Skip to content

Data Filtering

Static Embeddings Filter

filter_static_embeddings

batch(iterable, n)

Batch data into lists of length n. The last batch may be shorter.

Source code in src/quickmt_train/filter_static_embeddings.py
def batch(iterable, n):
    "Batch data into lists of length n. The last batch may be shorter."
    # batched('ABCDEFG', 3) --> ABC DEF G
    it = iter(iterable)
    while True:
        batch = tuple(islice(it, n))
        if not batch:
            return
        yield batch

Basic Filter

filter_basic

batch(iterable, n)

Batch data into lists of length n. The last batch may be shorter.

Source code in src/quickmt_train/filter_basic.py
def batch(iterable, n):
    "Batch data into lists of length n.
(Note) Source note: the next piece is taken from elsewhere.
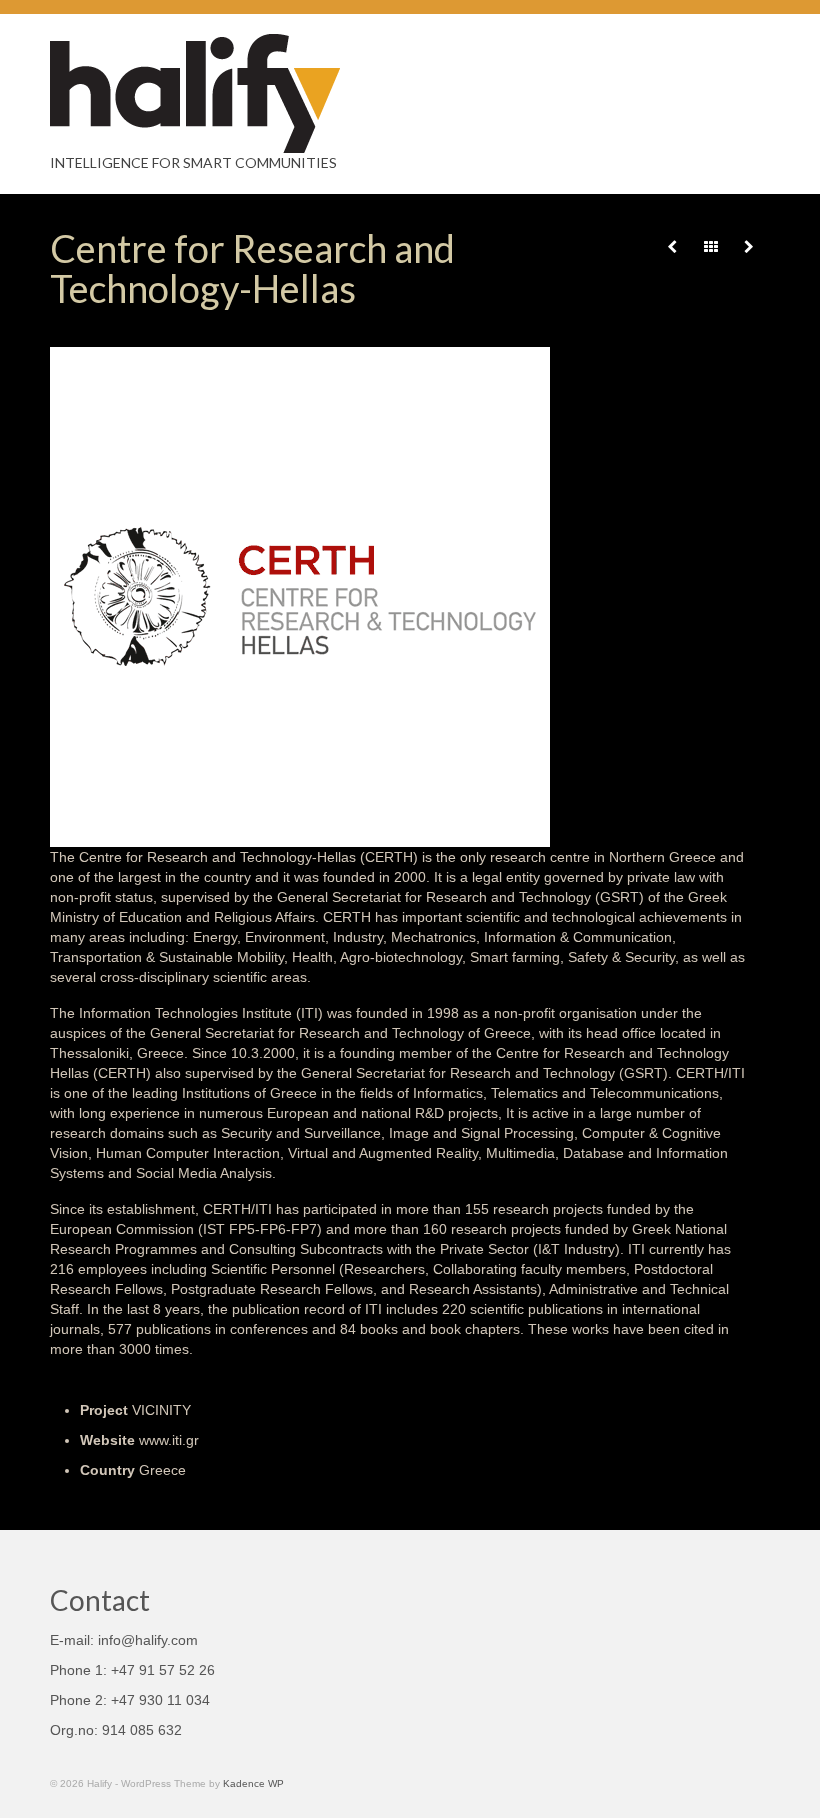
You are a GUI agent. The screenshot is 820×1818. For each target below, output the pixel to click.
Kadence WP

The last batch may be shorter."
    # batched('ABCDEFG', 3) --> ABC DEF G
    it = iter(iterable)
    while True:
        batch = tuple(islice(it, n))
        if not batch:
            return
        yield batch

char_length_match(s_clean, t_clean, min_char_length, max_char_length, length_ratio)

Ensure src/tgt within char length bounds and remove if identical src/tgt

Source code in src/quickmt_train/filter_basic.py
def char_length_match(
    s_clean: str,
    t_clean: str,
    min_char_length: int,
    max_char_length: int,
    length_ratio: float,
):
    """Ensure src/tgt within char length bounds and remove if identical src/tgt"""
    slen = len(s_clean)
    tlen = len(t_clean)
    if slen == 0 or tlen == 0:
        return False

    len_ratio = slen / tlen
    if (slen < min_char_length) or (tlen < min_char_length):
        return False
    if (slen > max_char_length) or (tlen > max_char_length):
        return False
    if (len_ratio < 1 / length_ratio) or (len_ratio > length_ratio):
        return False
    if s_clean == t_clean:
        return False

    return True

clean(src_lang, tgt_lang, src_min_langid_score=0.5, tgt_min_langid_score=0.5, length_ratio=4, min_char_length=3, max_char_length=2000, ft_model_path='../lid.176.bin')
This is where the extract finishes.